DOCUMENT SECTION below:

California Justice Calls Death Penalty System Dysfunctional – Another Move in the Right Direction – kra
Doubtful that the current Supreme Court will do it, but it is loooong past time to declare the death penalty in America unconstitutional. It is demonstrably ineffective in deterring crime, fought with racism, and is applied capriciously.
Excepts from the Article:
The death penalty system in the nation’s most populous state is dysfunctional and expensive, and a ballot measure approved by voters to speed up executions will not make it workable, a California Supreme Court justice said Thursday in an unusual opinion that added to a renewed debate about capital punishment.
Associate Justice Goodwin Liu made the comments two weeks after Democratic Gov. Gavin Newsom placed a moratorium on executions and said he is advocating for the repeal of capital punishment in California.
Liu said he was not expressing any view on the morality or constitutionality of the death penalty and would continue to uphold capital sentences when required by law. He joined the rest of the justices to unanimously affirm the death sentence of Thomas Potts, who was convicted of killing an elderlycouple in 1997.
But in a separate opinion in that case, Liu expressed concerns about the death penalty system in California and Proposition 66, a 2016 ballot measure that aimed to remove regulatory hurdles to executions.
Voters narrowly approved the measure while rejecting a competing effort to ban the death penalty. The state Supreme Court upheld Proposition 66 in 2017, including Liu, who expressed some concerns in that decision but went further in his new opinion. The measure did not enact the “key reforms that leading authorities consider fundamental to a workable death penalty system,” Liu wrote in Thursday’s opinion, which Associate Justice Mariano Florentino-Cuellar joined.
Its promise that death penalty cases would be completely settled in the courts in five years was “more than the system can deliver,” he said. Without additional funding for the court system, the measure cannot reach its goals, Liu said.
He added that “the promise of justice in our death penalty system is a promise that California has been unable to keep” and a discussion on the effectiveness and cost of capital punishment was overdue.

End of DOCUMENT SECTION.

=== EXERCISE SET ===
1. In the post about a California justice's opinion on the death penalty, why did Liu say Proposition 66 cannot deliver on its promise to settle death penalty cases within five years?
2. Rewrite the stretch from "Associate Justice Goodwin" through "elderlycouple in 1997." in the post about the California justice's death penalty opinion, switching "moratorium" to "pause".

EXTRACTED ENTRIES below:

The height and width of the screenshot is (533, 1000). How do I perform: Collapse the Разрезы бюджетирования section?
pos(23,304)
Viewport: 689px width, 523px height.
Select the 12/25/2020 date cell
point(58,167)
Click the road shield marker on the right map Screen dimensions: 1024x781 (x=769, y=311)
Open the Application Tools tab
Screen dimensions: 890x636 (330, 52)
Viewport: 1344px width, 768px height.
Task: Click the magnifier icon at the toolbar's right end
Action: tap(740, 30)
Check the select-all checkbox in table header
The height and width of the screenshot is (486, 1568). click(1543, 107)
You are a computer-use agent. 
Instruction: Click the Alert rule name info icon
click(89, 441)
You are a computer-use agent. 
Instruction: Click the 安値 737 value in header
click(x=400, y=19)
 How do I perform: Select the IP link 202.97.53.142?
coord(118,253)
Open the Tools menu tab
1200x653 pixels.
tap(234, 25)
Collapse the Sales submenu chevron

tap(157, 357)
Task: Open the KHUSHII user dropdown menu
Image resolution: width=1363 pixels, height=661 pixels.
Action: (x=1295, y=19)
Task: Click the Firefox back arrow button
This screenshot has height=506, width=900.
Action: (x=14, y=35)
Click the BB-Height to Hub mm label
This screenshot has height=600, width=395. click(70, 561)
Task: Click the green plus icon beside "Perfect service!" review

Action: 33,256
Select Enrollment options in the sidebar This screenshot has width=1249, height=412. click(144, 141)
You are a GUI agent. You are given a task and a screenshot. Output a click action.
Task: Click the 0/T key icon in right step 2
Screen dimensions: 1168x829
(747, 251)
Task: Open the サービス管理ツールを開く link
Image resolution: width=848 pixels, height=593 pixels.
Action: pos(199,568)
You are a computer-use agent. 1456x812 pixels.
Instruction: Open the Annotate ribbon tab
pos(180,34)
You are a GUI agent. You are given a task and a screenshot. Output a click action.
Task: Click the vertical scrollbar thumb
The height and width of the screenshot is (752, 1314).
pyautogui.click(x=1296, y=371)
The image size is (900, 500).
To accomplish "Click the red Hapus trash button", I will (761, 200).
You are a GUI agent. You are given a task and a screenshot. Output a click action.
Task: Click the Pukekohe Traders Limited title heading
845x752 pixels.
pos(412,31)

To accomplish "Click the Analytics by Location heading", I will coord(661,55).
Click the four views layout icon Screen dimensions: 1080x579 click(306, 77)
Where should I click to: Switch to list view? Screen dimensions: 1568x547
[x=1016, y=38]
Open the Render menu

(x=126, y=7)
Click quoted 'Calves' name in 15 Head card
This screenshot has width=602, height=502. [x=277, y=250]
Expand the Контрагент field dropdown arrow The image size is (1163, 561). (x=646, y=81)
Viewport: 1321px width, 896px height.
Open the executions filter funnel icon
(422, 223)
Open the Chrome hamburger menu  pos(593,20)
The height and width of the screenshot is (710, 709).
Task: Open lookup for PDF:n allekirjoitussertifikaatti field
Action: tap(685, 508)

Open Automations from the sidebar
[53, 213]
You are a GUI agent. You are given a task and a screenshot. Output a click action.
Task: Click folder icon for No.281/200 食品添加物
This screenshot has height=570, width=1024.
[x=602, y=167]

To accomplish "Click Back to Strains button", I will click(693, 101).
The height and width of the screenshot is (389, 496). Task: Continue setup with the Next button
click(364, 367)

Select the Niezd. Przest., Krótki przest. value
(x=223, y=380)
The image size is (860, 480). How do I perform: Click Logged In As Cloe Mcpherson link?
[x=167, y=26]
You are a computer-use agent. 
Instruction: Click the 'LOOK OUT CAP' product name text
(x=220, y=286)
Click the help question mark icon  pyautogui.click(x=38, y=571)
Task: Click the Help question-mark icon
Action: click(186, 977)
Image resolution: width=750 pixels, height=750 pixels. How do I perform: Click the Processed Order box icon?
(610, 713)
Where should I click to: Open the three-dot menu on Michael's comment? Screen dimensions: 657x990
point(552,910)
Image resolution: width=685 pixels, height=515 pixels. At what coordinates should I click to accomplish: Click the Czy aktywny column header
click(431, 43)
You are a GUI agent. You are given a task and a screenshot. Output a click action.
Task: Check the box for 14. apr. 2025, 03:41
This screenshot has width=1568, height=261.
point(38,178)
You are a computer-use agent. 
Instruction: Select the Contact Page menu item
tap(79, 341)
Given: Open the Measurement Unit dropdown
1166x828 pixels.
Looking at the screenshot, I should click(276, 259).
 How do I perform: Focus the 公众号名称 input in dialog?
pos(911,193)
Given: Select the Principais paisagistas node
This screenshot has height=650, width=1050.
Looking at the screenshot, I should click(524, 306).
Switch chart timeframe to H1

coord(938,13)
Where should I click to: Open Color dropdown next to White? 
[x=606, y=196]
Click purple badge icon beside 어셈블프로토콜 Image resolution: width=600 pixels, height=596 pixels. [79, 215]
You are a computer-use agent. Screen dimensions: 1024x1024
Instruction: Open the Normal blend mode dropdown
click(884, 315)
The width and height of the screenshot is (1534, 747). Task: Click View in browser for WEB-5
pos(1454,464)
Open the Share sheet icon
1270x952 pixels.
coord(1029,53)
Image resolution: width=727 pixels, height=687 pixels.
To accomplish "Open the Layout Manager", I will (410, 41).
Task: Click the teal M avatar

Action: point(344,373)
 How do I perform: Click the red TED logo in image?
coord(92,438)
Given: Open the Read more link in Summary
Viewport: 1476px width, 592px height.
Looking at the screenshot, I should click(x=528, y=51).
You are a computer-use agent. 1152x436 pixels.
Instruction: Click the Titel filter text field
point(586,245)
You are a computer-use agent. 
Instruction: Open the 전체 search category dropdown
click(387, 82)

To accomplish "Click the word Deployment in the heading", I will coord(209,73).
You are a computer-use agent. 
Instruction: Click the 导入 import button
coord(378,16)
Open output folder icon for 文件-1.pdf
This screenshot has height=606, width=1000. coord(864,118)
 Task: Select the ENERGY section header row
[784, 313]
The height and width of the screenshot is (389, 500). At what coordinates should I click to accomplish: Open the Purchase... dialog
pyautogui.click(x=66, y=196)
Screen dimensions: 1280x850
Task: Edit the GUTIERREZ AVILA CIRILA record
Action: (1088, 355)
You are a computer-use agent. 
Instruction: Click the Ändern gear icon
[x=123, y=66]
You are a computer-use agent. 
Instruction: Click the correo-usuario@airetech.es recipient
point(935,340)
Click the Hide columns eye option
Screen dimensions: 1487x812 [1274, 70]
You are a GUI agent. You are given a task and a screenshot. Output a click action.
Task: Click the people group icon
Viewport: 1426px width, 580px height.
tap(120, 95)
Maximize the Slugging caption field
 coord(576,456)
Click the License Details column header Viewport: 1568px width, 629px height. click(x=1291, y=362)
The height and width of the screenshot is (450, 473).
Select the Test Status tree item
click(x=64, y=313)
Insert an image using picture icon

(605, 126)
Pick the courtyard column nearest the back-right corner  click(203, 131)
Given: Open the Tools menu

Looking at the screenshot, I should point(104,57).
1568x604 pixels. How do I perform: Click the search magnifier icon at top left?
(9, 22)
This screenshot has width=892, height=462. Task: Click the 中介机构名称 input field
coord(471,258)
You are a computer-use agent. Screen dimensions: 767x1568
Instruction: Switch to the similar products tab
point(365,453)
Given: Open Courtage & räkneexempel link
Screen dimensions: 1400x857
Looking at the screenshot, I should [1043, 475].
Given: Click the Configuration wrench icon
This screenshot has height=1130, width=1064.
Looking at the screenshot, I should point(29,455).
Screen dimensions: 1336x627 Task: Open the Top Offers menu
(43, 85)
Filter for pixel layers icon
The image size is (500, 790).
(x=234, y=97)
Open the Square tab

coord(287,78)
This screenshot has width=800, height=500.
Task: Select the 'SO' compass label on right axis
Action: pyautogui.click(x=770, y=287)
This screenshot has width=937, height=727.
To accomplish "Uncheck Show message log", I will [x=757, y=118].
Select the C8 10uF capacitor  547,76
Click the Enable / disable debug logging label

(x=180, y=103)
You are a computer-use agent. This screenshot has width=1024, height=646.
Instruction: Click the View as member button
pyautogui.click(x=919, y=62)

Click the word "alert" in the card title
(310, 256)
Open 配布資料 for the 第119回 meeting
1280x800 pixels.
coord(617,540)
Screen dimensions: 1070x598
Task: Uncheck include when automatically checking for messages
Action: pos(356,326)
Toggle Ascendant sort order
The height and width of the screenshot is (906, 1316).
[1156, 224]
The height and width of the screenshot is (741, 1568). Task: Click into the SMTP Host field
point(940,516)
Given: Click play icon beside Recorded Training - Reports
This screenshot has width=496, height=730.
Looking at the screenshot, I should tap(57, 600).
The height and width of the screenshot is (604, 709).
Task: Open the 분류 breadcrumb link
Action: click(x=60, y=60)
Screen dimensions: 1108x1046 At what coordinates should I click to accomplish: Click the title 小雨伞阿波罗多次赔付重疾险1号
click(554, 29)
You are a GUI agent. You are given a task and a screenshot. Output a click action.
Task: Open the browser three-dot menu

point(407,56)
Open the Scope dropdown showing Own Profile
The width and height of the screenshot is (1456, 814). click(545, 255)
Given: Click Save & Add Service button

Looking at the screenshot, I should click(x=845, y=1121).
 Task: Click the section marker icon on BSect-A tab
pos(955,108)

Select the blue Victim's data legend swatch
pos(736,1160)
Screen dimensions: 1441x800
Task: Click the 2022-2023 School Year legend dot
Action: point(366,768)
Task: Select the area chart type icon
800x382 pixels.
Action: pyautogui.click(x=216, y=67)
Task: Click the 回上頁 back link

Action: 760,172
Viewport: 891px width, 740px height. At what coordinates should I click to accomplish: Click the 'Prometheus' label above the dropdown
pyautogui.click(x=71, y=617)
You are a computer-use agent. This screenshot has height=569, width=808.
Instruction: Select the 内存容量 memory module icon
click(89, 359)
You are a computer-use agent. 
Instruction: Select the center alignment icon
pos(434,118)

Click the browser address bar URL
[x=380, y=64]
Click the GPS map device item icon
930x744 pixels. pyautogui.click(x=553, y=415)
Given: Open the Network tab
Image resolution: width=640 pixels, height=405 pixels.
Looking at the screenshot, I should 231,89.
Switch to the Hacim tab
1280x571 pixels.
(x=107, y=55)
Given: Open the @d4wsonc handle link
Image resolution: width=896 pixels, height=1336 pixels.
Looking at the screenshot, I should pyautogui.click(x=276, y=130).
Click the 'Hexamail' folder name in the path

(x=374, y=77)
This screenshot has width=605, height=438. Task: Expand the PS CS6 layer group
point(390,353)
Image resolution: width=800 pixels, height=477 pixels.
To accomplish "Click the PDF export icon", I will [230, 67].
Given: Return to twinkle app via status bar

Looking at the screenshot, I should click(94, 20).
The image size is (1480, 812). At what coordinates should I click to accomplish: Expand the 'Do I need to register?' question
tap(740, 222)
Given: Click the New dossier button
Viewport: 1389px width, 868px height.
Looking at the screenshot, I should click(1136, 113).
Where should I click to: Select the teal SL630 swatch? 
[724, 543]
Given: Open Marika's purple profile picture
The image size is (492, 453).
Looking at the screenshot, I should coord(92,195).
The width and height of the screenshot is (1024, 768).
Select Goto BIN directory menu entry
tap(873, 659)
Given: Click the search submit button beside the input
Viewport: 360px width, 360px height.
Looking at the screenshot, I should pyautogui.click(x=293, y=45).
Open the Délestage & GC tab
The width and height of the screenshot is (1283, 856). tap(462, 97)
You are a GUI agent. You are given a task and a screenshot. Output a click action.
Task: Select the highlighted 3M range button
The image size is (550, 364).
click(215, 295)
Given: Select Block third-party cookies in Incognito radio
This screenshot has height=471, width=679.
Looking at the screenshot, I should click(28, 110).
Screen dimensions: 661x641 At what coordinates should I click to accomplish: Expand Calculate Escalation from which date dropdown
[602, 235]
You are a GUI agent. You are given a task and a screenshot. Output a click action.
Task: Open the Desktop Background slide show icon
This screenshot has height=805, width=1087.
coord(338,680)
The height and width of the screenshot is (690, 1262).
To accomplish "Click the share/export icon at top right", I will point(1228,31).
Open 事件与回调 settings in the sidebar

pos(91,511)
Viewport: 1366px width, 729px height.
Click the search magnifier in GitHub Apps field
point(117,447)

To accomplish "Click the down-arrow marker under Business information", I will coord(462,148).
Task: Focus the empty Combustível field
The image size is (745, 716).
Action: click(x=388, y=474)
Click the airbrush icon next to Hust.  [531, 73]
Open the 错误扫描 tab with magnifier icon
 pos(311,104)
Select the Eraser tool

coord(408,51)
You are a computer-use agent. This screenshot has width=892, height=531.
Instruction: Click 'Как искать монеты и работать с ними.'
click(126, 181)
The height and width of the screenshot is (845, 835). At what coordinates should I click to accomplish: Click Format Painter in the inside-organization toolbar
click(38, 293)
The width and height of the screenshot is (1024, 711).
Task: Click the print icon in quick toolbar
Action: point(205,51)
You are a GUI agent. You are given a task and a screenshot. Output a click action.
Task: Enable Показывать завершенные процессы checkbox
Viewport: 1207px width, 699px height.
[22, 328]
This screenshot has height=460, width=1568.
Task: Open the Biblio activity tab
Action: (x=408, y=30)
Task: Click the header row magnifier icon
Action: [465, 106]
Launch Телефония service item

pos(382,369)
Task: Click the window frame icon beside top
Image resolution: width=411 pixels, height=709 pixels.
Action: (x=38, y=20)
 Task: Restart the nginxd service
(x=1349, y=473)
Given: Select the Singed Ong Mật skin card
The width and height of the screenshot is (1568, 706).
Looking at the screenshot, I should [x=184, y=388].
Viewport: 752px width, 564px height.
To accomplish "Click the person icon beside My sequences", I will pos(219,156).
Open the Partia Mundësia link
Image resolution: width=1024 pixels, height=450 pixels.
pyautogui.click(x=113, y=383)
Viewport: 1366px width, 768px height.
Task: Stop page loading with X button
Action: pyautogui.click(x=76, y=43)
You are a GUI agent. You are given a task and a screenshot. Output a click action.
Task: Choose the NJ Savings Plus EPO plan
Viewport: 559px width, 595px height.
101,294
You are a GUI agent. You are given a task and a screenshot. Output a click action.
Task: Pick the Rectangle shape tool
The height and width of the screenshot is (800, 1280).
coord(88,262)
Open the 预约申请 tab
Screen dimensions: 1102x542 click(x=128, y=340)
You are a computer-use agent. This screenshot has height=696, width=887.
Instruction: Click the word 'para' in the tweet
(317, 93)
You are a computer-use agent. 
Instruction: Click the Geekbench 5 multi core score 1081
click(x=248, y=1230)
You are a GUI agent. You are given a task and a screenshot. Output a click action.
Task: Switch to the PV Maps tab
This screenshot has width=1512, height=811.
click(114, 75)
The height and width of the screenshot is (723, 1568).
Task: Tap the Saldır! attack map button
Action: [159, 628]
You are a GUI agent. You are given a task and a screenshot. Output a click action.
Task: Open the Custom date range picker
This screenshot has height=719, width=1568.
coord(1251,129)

End of EXTRACTED ENTRIES.

=== ANSWERS TO EACH TASK ===
1. Liu said the measure cannot reach its goals without additional funding for the court system. He also wrote that it did not enact the "key reforms that leading authorities consider fundamental to a workable death penalty system."

2.
Associate Justice Goodwin Liu made the comments two weeks after Democratic Gov. Gavin Newsom placed a pause on executions and said he is advocating for the repeal of capital punishment in California.
Liu said he was not expressing any view on the morality or constitutionality of the death penalty and would continue to uphold capital sentences when required by law. He joined the rest of the justices to unanimously affirm the death sentence of Thomas Potts, who was convicted of killing an elderlycouple in 1997.